Второй снимок был сделан уже внутри. При дерганом свете вспышки телефонной камеры комната напоминала плохой эскиз к компьютерной игре. Камера успела выхватить четыре окна, действительно с целыми, хоть и заляпанными стёклами, древний массивный стол в углу, потерявший с годами одну ногу, кусок стены с лохмотьями облупившейся краски да арочный проём в темноту.
Похоже на парадную комнату, решил про себя Андрей. Значит, жилая часть дома за проёмом и на втором этаже.

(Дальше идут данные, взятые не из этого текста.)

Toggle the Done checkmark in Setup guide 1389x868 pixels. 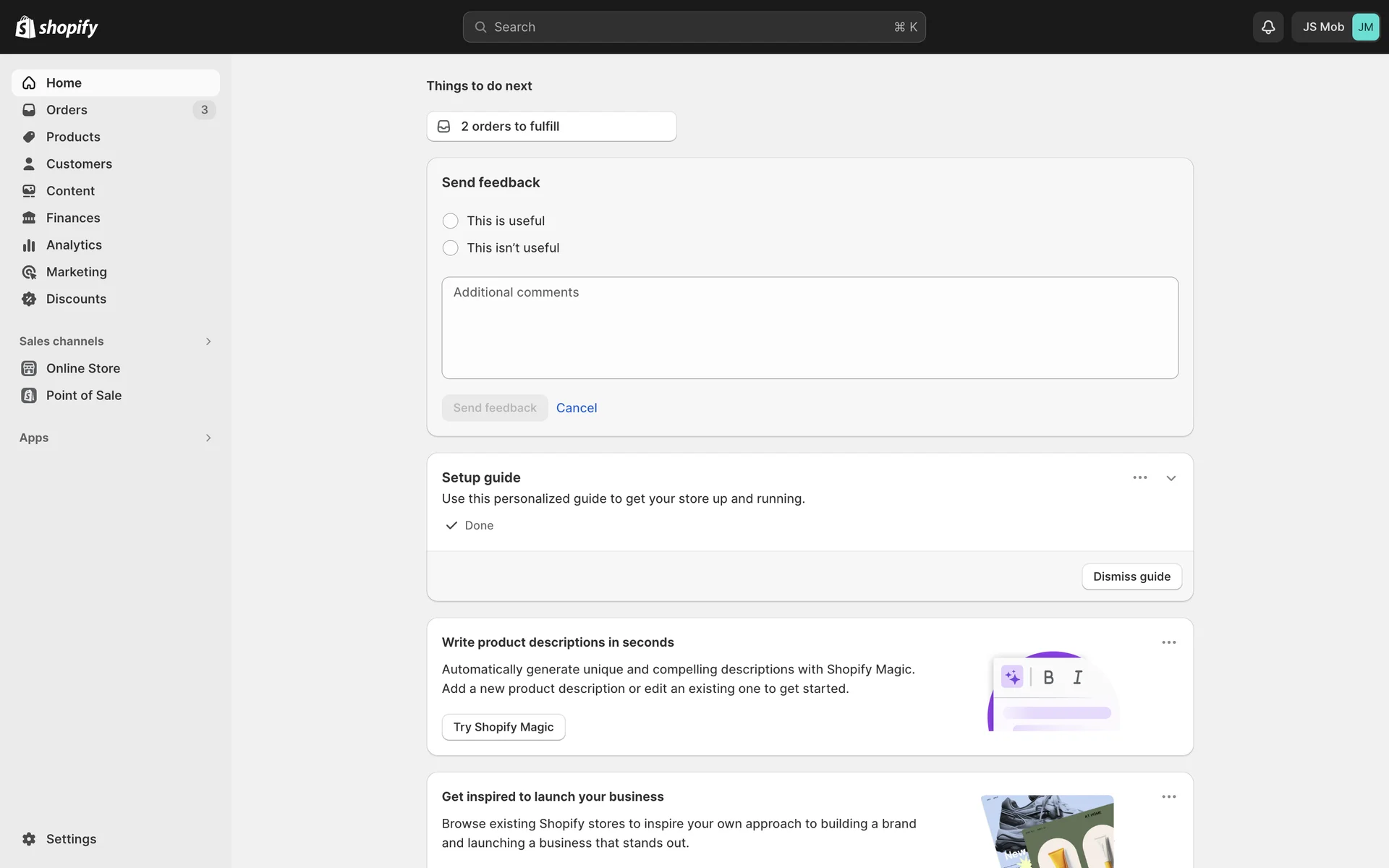451,525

Больше ничего примечательного на снимках разглядеть не удалось. Но становилось понятно, что вряд ли автор сего опуса действительно провёл в доме целую ночь. Скорее всего забрался внутрь, трясясь от страха и возбуждения, быстренько нащёлкал, что под руку попалось, и обратно, к цивилизации.
Андрей отложил телефон.
Дом, несмотря на годы, был статный, основательный. Двухэтажный, полностью каменный – что по тем временам большая редкость – он когда-то принадлежал купцу второй гильдии Тимофею Кошкину и находился в самом начале одноимённой слободы, что располагалась в широкой пологой низине, плавно подступающей к реке.
После революции дом экспроприировали. Купец Кошкин то ли бежал с накопленным добром за границу, то ли канул в царящем тогда хаосе перерождений.

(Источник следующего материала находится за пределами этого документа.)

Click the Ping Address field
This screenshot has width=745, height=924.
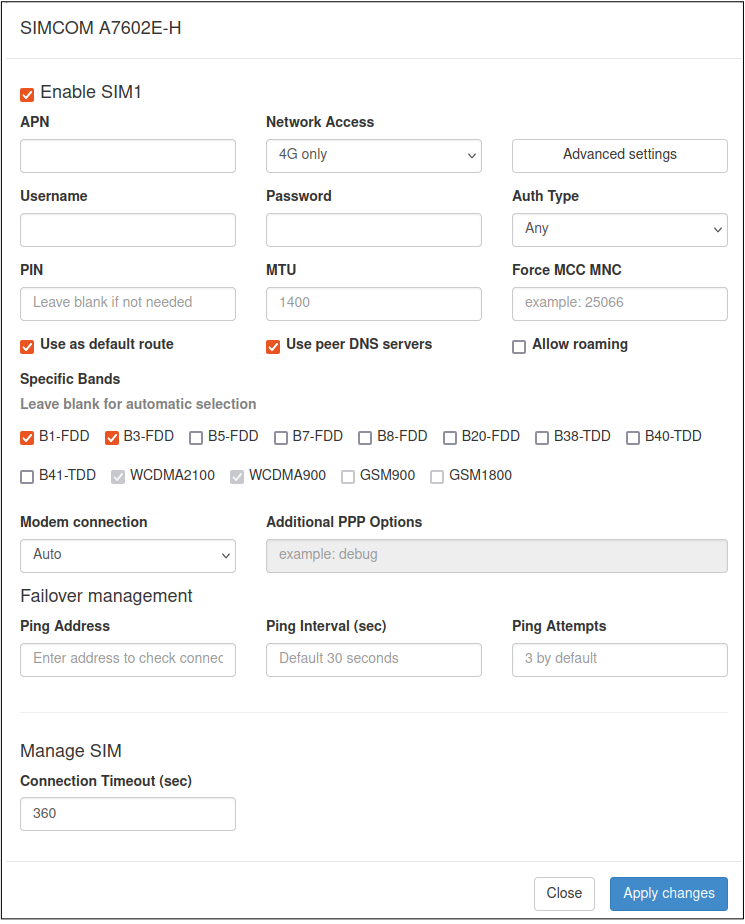(x=127, y=659)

В двадцатые годы из бывшего купеческого дома сделали общежитие для учащегося пролетариата. В тридцатые волею судеб и отчасти по причине удалённости от центра города, дом превратился в городской морг. В период Великой Отечественной стал эвакогоспиталем за номером тысяча девяносто три. А после Победы на целых два десятилетия снова оказался в роли последнего прибежища.
Время шло. В начале семидесятых город, распухая от предприятий и переселенцев из ближних вымирающих деревень, дополз одним боков и до Кошкинской слободы. Ещё лет через десять морг прикрыли. Зато открыли ветлечебницу. Лучшую, кстати сказать, в городе. Вот тогда-то, а вовсе не сто лет назад, бывший купеческий дом и получил в народе ёмкое, впитавшее все его жизненные перипетии прозвище – Кошкин дом.
Судьба штука бесчувственная. Случись всё иначе, может быть, до сих пор не заросла бы народная тропа в бывшую слободу. Да только году в восемьдесят втором или восемьдесят третьем приключилась жуткая история. Передаваемый от ведомства к ведомству дом за все прошедшие десятилетия так и не получил центрального отопления, и сложенная ещё при строительстве печь исправно служила уже без малого сотню лет. Пока однажды январской ночью не пришла беда.